* [Data supplied]:
--- begin ---
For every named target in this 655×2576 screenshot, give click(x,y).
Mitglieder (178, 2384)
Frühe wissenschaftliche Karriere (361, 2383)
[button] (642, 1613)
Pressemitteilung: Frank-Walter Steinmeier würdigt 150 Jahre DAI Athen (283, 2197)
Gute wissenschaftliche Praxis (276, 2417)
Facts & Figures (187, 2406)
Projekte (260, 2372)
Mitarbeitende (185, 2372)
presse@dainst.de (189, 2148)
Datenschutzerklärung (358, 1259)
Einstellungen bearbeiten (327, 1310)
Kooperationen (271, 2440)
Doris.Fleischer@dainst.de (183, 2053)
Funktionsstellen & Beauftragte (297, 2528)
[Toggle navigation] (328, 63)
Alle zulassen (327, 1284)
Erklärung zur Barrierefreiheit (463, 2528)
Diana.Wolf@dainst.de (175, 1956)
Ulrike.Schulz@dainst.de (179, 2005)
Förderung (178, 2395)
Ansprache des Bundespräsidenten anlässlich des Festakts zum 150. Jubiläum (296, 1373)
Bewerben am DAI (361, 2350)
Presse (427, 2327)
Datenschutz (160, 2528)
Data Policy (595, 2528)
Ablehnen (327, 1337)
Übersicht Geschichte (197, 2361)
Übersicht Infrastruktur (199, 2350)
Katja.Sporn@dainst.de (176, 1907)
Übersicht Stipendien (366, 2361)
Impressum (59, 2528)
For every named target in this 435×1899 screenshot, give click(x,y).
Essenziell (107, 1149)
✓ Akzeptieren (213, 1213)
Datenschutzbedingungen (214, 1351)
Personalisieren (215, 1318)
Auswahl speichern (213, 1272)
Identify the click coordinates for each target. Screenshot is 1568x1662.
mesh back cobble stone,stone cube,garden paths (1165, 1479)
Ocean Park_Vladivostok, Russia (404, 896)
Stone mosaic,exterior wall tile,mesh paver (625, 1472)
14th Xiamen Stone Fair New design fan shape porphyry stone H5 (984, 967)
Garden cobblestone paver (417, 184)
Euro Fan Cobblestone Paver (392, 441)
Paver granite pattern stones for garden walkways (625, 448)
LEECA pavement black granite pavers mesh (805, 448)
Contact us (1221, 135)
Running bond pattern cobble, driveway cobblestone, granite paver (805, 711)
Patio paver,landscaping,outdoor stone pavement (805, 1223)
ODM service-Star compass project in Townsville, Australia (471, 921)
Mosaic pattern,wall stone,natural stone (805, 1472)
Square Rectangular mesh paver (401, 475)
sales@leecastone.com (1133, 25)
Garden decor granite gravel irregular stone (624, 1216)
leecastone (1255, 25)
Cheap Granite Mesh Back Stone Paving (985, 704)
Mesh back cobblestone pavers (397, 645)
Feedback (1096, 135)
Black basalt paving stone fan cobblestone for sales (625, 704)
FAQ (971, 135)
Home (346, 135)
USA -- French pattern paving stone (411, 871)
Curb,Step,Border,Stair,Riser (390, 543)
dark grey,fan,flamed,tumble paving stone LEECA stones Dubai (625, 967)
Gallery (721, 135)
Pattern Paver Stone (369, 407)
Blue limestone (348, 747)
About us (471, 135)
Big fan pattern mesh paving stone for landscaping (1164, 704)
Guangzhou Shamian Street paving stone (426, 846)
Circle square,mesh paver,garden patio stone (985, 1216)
--- end ---
* [Aim]:
Write out the lines as a JSON list of strings, one string per line and blank lines omitted, starting at the first line and ending at the line containing "Auswahl speichern (213, 1272)", both included.

* [Full response]:
[
  "For every named target in this 655×2576 screenshot, give click(x,y).",
  "Mitglieder (178, 2384)",
  "Frühe wissenschaftliche Karriere (361, 2383)",
  "[button] (642, 1613)",
  "Pressemitteilung: Frank-Walter Steinmeier würdigt 150 Jahre DAI Athen (283, 2197)",
  "Gute wissenschaftliche Praxis (276, 2417)",
  "Facts & Figures (187, 2406)",
  "Projekte (260, 2372)",
  "Mitarbeitende (185, 2372)",
  "presse@dainst.de (189, 2148)",
  "Datenschutzerklärung (358, 1259)",
  "Einstellungen bearbeiten (327, 1310)",
  "Kooperationen (271, 2440)",
  "Doris.Fleischer@dainst.de (183, 2053)",
  "Funktionsstellen & Beauftragte (297, 2528)",
  "[Toggle navigation] (328, 63)",
  "Alle zulassen (327, 1284)",
  "Erklärung zur Barrierefreiheit (463, 2528)",
  "Diana.Wolf@dainst.de (175, 1956)",
  "Ulrike.Schulz@dainst.de (179, 2005)",
  "Förderung (178, 2395)",
  "Ansprache des Bundespräsidenten anlässlich des Festakts zum 150. Jubiläum (296, 1373)",
  "Bewerben am DAI (361, 2350)",
  "Presse (427, 2327)",
  "Datenschutz (160, 2528)",
  "Data Policy (595, 2528)",
  "Ablehnen (327, 1337)",
  "Übersicht Geschichte (197, 2361)",
  "Übersicht Infrastruktur (199, 2350)",
  "Katja.Sporn@dainst.de (176, 1907)",
  "Übersicht Stipendien (366, 2361)",
  "Impressum (59, 2528)",
  "For every named target in this 435×1899 screenshot, give click(x,y).",
  "Essenziell (107, 1149)",
  "✓ Akzeptieren (213, 1213)",
  "Datenschutzbedingungen (214, 1351)",
  "Personalisieren (215, 1318)",
  "Auswahl speichern (213, 1272)"
]